Een verdichting op dergelijke schaal kan enkel goed verlopen indien de gemeente een toereikende langetermijnsinvesteringstrategie hanteert. Zo vergt kwaliteitsvolle verdichting extra investeringen in de publieke ruimte, mobiliteit, nutsvoorzieningen, waterbeheersing, tegengaan van het hitte-eilandeffect enzovoort.
De provinciale beleidsplannen voorzien geen bijkomende middelen om gemeenten te helpen verdichten. Bovendien moeten gemeenten eigenaars vergoeden voor waardeverlies in het geval zij hun bouwgrond omzetten naar een zachte bestemming zoals landbouw of natuur. Gemeenten worden hierin slechts deels ondersteund door de Vlaamse overheid en krijgen bijgevolg een dubbele rekening gepresenteerd om de provinciale beleidsplannen te realiseren.
Netto klimaatimpact niet positief
De provinciale beleidsplannen worden vaak voorgesteld als noodzakelijk om de klimaatdoelstellingen te halen. Het omgekeerde is echter waar. De beleidsplannen maken wonen onnodig duur waardoor de gezinnen niet meer over de middelen zullen beschikken om nog energetisch te renoveren. Meer nog, het creëert onnodige onzekerheid bij de huidige eigenaars over de toekomstige waarde van hun woning. Dat zet een extra rem op de hoogdringende en noodzakelijke renovatie van energieverslindende woningen.
Het overgrote deel van de woningen die er zullen staan in 2040, zijn er vandaag al. De bestaande lintbebouwing en verspreide bebouwing blijven ongewijzigd.
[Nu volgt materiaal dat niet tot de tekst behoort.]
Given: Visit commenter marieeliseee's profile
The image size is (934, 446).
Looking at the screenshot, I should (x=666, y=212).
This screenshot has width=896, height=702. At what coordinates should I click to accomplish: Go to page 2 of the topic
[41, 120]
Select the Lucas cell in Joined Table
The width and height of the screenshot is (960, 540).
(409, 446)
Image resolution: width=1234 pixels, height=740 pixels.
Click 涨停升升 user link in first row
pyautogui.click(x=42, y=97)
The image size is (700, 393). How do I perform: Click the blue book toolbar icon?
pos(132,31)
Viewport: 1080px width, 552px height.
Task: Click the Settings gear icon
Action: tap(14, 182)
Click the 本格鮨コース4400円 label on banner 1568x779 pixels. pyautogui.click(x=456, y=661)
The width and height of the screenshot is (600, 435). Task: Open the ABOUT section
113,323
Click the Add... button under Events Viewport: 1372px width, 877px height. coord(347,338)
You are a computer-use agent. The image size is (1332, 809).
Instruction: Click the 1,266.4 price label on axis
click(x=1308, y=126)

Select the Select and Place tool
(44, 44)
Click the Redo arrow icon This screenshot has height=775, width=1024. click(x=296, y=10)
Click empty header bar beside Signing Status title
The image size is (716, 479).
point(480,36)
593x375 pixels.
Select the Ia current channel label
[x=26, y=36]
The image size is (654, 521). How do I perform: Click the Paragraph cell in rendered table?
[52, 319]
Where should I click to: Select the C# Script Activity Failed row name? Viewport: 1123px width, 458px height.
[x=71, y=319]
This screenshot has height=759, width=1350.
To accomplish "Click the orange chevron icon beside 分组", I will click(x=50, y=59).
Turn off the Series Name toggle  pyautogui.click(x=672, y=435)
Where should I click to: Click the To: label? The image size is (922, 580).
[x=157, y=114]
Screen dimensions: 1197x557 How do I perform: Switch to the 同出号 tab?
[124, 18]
De miljarden die we volgens de provinciale beleidsplannen moeten uitgeven om beperkingen op wonen op te leggen, kunnen beter rechtstreeks in de klimaatuitdaging worden geïnvesteerd zoals in een versnelde renovatie van het gebouwenpark of in de vergroening van mobiliteit.
Enkel als we beleidsplannen maken die woningeigenaars verzekeren dat zij de waarde van hun eigendom kunnen verhogen, zullen zij bereid zijn mee te investeren in hoogdringende energierenovaties, een betere waterhuishouding, meer biodiversiteit op percelen en veel meer.